Care work is not the only element that has been externalized, nature is not taken into account either when measuring economic value, until extraction is happening. In this way, many resources have almost been depleted, because the regeneration – where possible – was not taken care of. Environmentalists demand that nature also be integrated in the economic sphere.
If we consider natural resources and care resources – essential for satisfying our needs and corresponding to economic and social rights – as commons, the whole picture can change. It can fundamentally change economic theories in terms of wealth and value creation. Natural resources, even not extracted and without intrinsic economic value, are our common goods, our wealth, whereas care also means wealth. Both are necessary for satisfying our needs and for the value creation through extraction and production.
From that it follows that one easily comes to the conclusion that the whole economy should be about ‘care’: care for nature and care for people. Nature nor care workers can be over-exploited. They are needed for production, which means one has to take care of them. Which also means production – the economy – should be about care in order to survive. This is particularly true in a commons approach where all bear responsibility for the whole and where rights cannot be ignored without hurting all. The economy should produce in function of the needs and possibilities of people and nature.
It is obvious that public health cannot be preserved if multinational corporations can use toxic products in agriculture or put ggo’s on our plate. Local commons for healthy and eco-friendly communities are useless if they work in the shadow of major polluting factories. This is the main challenge: to re-conceptualize social protection so as to make it an instrument not only for protecting people and societies – threatened by neoliberalism – but also for contributing to systemic change. Obviously, social policies alone will not be sufficient for changing economic policies, but they can change the power relations in society and, if pursued in a coherent way, point to the inconsistencies that characterise current policies. If they can be promoted in parallel with economic and ecological proposals, they will be able to contribute to a better world.

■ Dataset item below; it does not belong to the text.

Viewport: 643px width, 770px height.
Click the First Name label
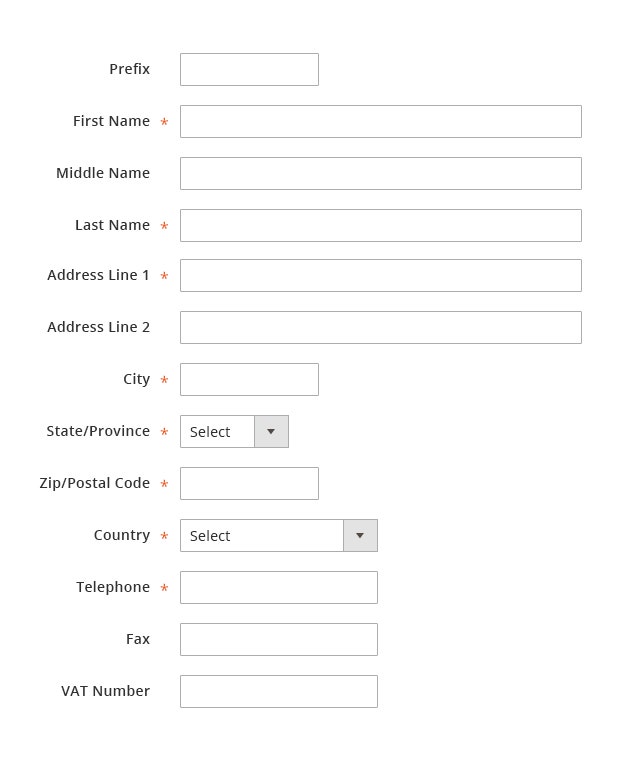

All this implies other power relations. Right-wing governments will not be willing to introduce emancipatory, empowering and transformative systems, especially in the emerging authoritarian context.
Therefore, social and economic rights should be the major focus of all progressive forces, in the same way as they have been in the past. This is the only possibility for broadening the audience and change politics. People, everywhere in the world and in whatever regime they live, need protection, either by police and the military, or by social, ecological and economic policies and rights that preserve and enhance their livelihoods. In this way, the sustainability of life, of people and of nature, can be preserved, which should be the overarching objective of all policies.
Social commons are not a ‘social dimension’ of globalisation or of regional integration, they should be an objective for enhancing the welfare of people in an ecological sustainable way. What it is about, in fact, is ‘caring’, for people, for nature, for society.